*TEXT PROVIDED:*
.....
Re: Itanium2@900MHz slower than alpha@666MHz ?

From: Ionut Georgescu <george_at_physik.tu-cottbus.de>
Date: 2003-10-25 04:55:17
Thanks, but I still need to learn about this kind of optimization.
After running the program I don't get any .dpi file. And the name of the
.dpy file is rather related to the pid of the process than to the name
of the program.


On Fri, Oct 24, 2003 at 10:42:40AM -0700, Chen, Kenneth W wrote:
> It wasn't clear from the description whether you actually turned on
> profile guided optimization with electron compiler.  It is a two pass
> compilation, once with -prof_gen to generate execution profile and then
> once with -prof_use to complete PGO optimization.
> 
> One other neat thing about Itanium architecture is the capability of
> it's performance counter.  It has capability to do cycle accounting that
> break-down the number of cycles that are lost due to various kinds of
> micro-architectural events, it is based on CPU's actual stall cycles in
> the pipeline so you can see exactly where the stall is coming from to
> eliminate any guess work.

Are qprof and pfmon enough to do this ?

> 
> See electron compiler user's guide for PGO methodology:
> http://www.intel.com/software/products/compilers/c60l/resources/c_ug_lnx
> .pdf

Is this the same for 7.x ?
.....
*SUPPLIED DATA:*
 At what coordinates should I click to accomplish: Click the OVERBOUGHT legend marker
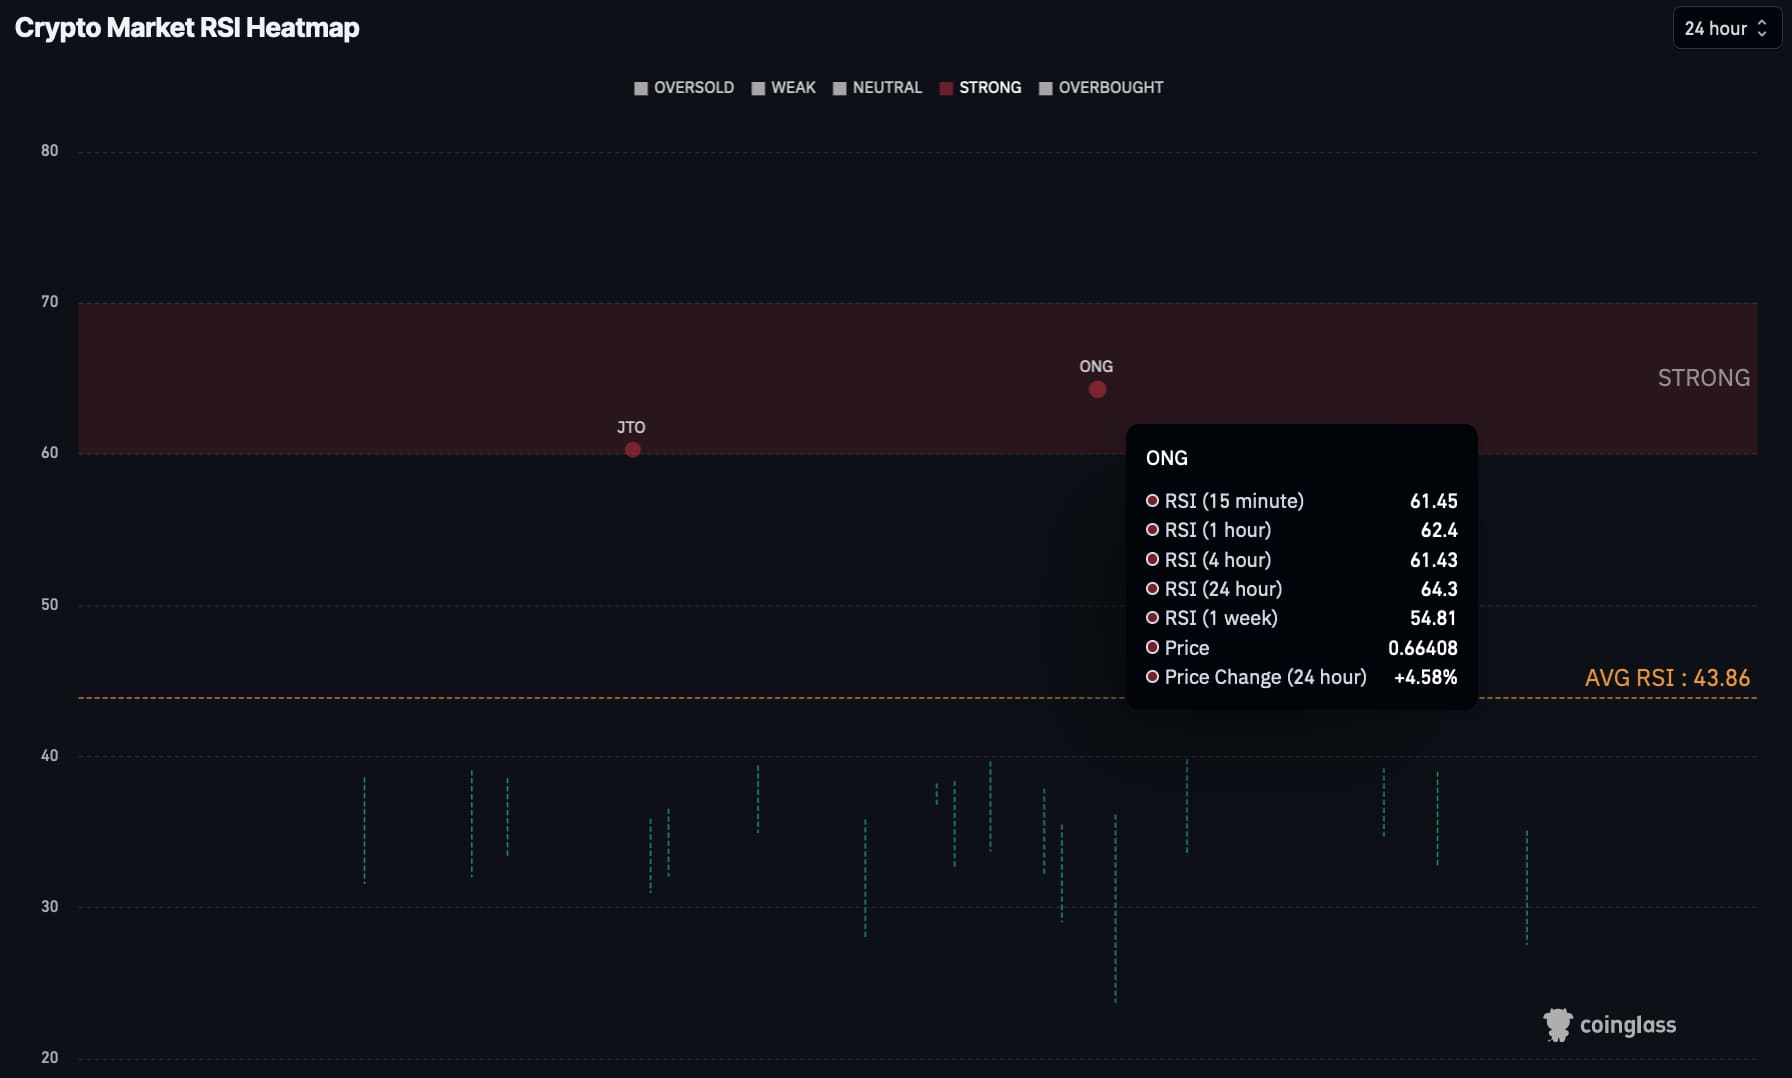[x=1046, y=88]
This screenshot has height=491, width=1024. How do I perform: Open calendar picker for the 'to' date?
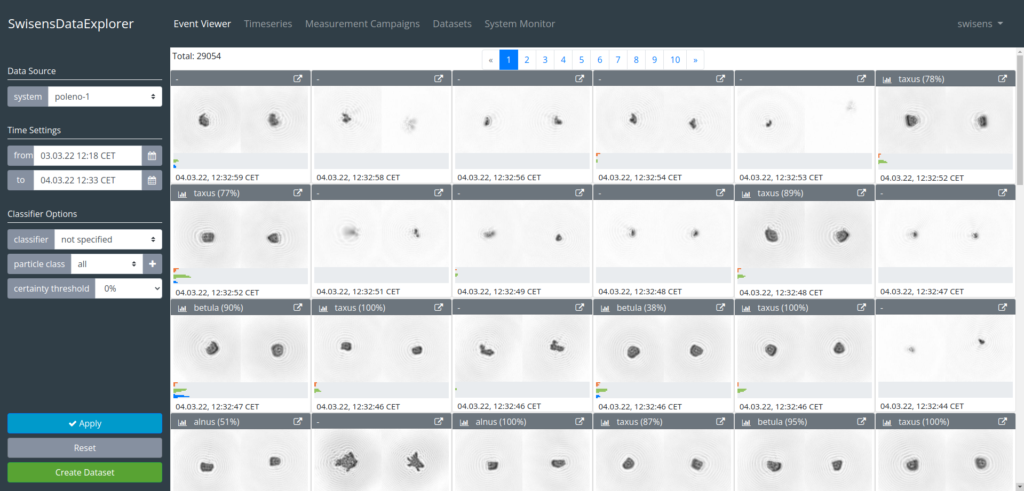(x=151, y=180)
.....
Copy everything in the Itanium2 message from "Re: Itanium2@900MHz slower" down to "kind of optimization." word for word.

*FINAL ANSWER:*
Re: Itanium2@900MHz slower than alpha@666MHz ?

From: Ionut Georgescu <george_at_physik.tu-cottbus.de>
Date: 2003-10-25 04:55:17
Thanks, but I still need to learn about this kind of optimization.